Стефан повернулся, вопросительно поглядел на нее и вынул трубку изо рта.
— Я решила отпустить его.
— Хорошо,
Было время отлива, и слугам пришлось тащить свою ношу на большее расстояние, чем в первый раз, когда они нашли его. Ноги их увязали в мокром песке; русал был тяжел. Наконец, они добрались до воды — мисс Карстэрс стояла и наблюдала, как они отпустили русала в море на мелководье, затем зашла в воду сама по колено, чтобы в последний раз побыть рядом с ним. Солнце отражалось от воды отблесками, и ей пришлось отвернуться, так они слепили глаза. Она увидела, как Стефан и Джон брели к берегу, а над ними вдали, как хрустальная шкатулка, сверкала оранжерея. Резкий запах морских водорослей и соли ударил ей в нос. Украдкой скосив глаза, она увидела, что русал держится на плаву против течения, одной перепончатой лапой зацепив намокший край ее юбки. Его торс был приподнят, а рот немного раскрыт. Он повернул голову к ней, и в его перламутровых глазах она прочла радость и вместе с тем — что-то вроде сожаления.
— Я не забуду то, что ты показал мне, — сказала мисс Карстэрс. Хотя слова были не нужны. В своем мозгу она вызвала образ обезьяноподобной женщины, а потом прекрасной леди-ученой и перемешала их. Этот сложный портрет человека, женщины, чудовища и одновременно ангела, она передала русалу как дар, объяснение, слово прощания.
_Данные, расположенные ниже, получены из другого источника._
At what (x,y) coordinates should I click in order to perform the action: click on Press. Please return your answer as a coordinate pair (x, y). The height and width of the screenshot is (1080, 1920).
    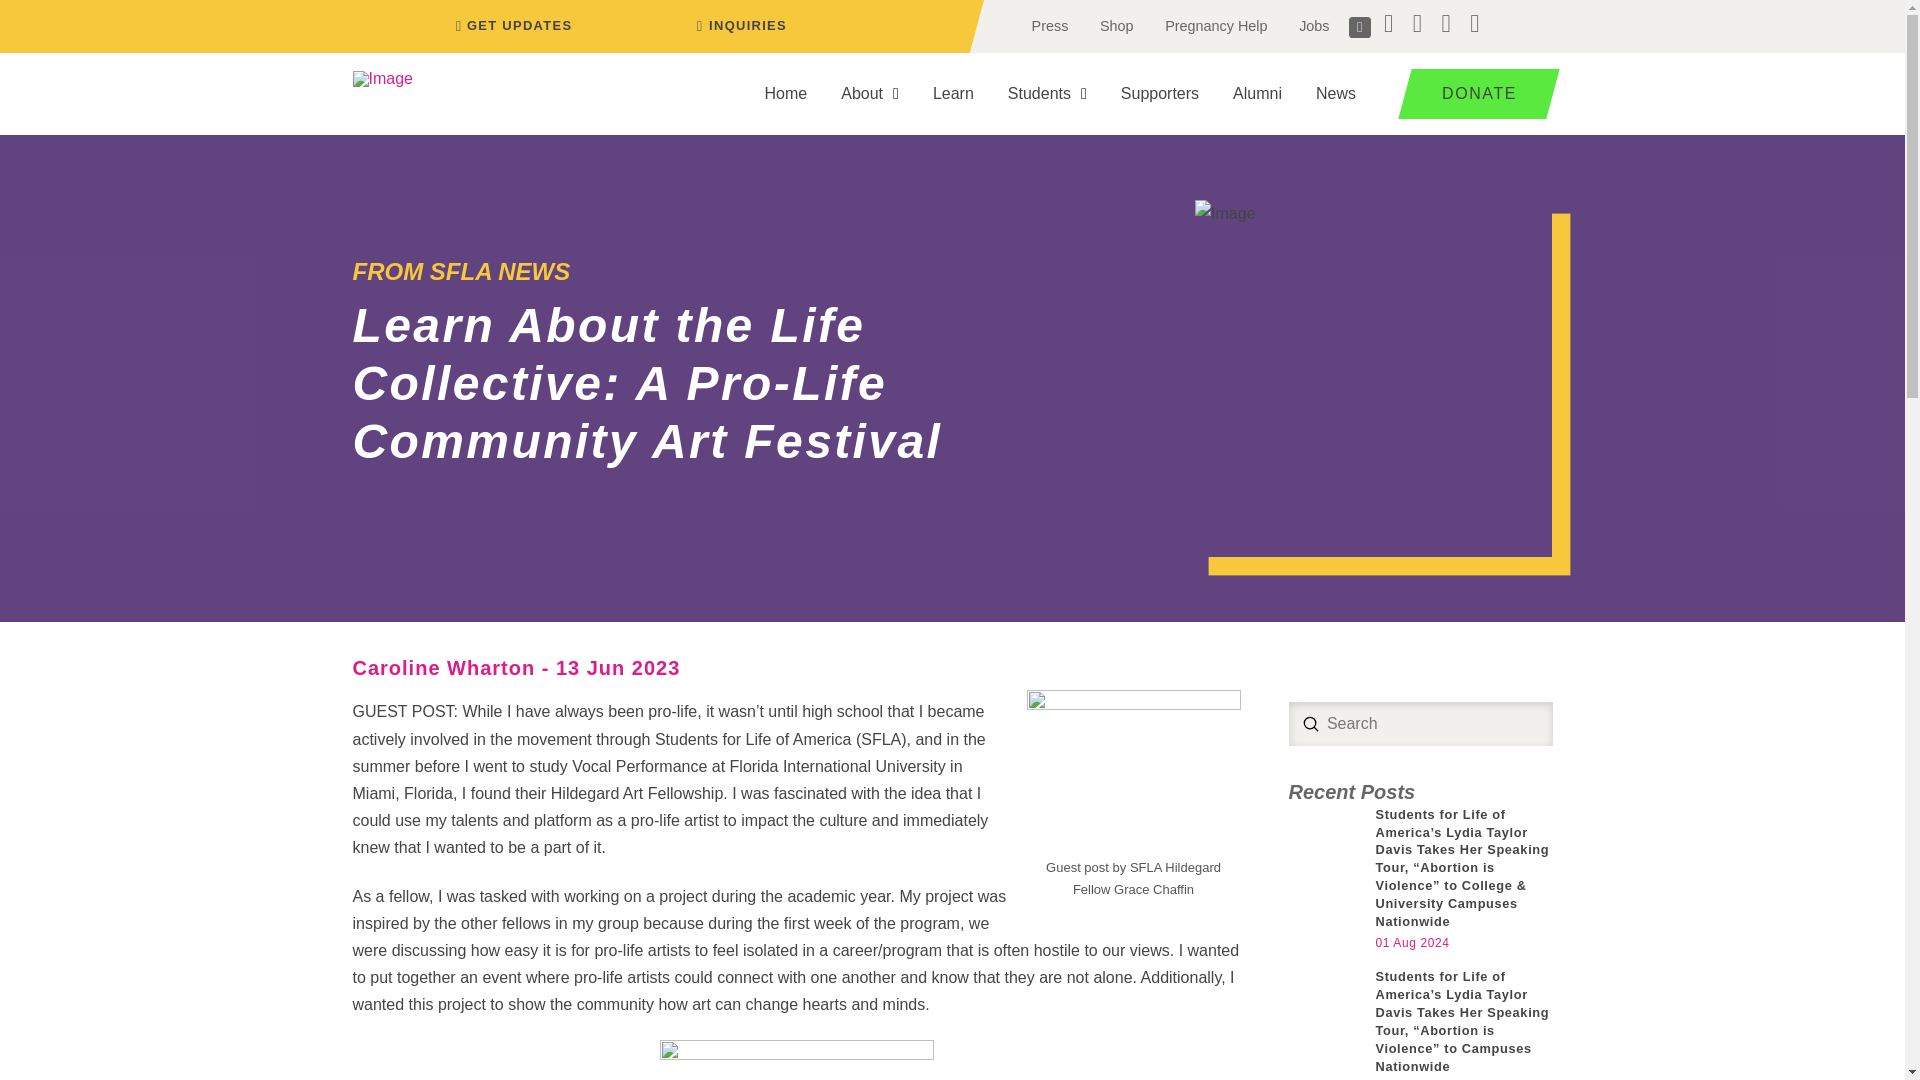
    Looking at the image, I should click on (1050, 26).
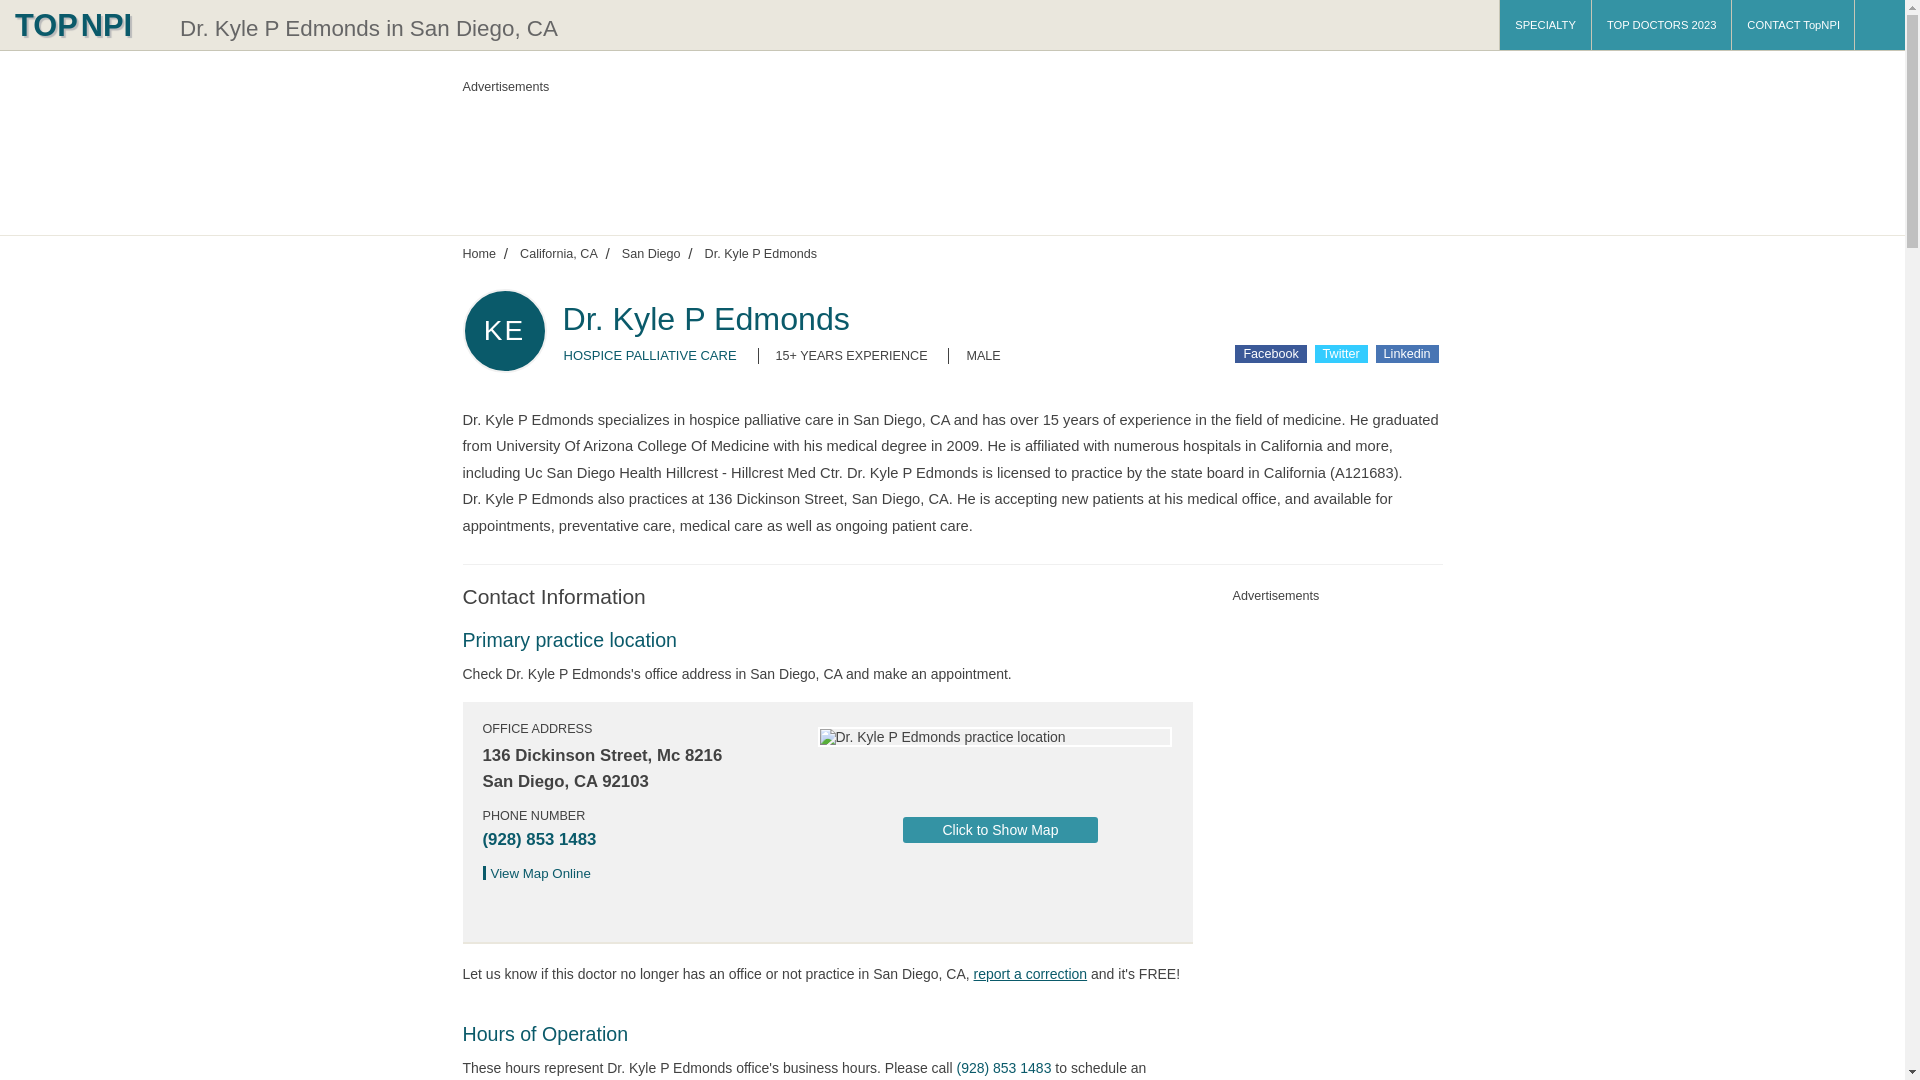 The image size is (1920, 1080). Describe the element at coordinates (1407, 353) in the screenshot. I see `Share Dr. Kyle P Edmonds on Linkedin` at that location.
Затем он уплыл, а мисс Карстэрс побрела обратно к берегу.
Пэт Кэдиган
ДВОЕ
Он редко прикасался к ней.
Сара Джейн без устали размышляла об этом, лежа на левом боку. Когда он перелистывал страницы газеты, до нее доносился хруст бумаги. Если бы Сара Джейн перевернулась на другой бок, то увидела бы его сидящим за маленьким столом, прямо под лампочкой — черная тень на фоне светлой шторы, которая отгораживала их от яркого блеска полдня. Привычная картинка — еще одна вариация на тему их существования.
Как все переменилось бы, прикоснись он к ней.
В журналах, которые он постоянно покупал для нее, говорилось, что людям необходимо ощущать чье-то прикосновение. Детям нужны крепкие объятия чтобы они хорошели, а самыми счастливыми были мужья и жены, обнимавшие друг друга. Иногда она просто до боли желала, чтобы он прикоснулся к ней.
— Майкл? — в этой комнате ее голос звучал кротко, негромко. Ответа не последовало, но она знала, что Майкл оторвался от газеты. — Мы сможем пожениться?
Он усмехнулся без тени веселья.
— Нет, не сможем.
Она так не думала. Вскоре она вылезла из кровати и побрела в стерильно чистую ванную, чтобы выпить воды. Ее отражение в зеркале, занимающем всю стену, выглядело осунувшимся. Странные лампы дневного света, которые использовали в ванных отеля, убивали все цвета, и отражение походило на старую цветную фотографию, что, выцветая, превращается в черно-белую. Сара Джейн провела рукой по своим длинным каштановым волосам, намотала их кончики на пальцы. Ее лицо было худым, как и все тело, на грани измождения. Именно из-за худобы, она и выглядит иногда намного старше, а иногда намного младше своих двенадцати лет.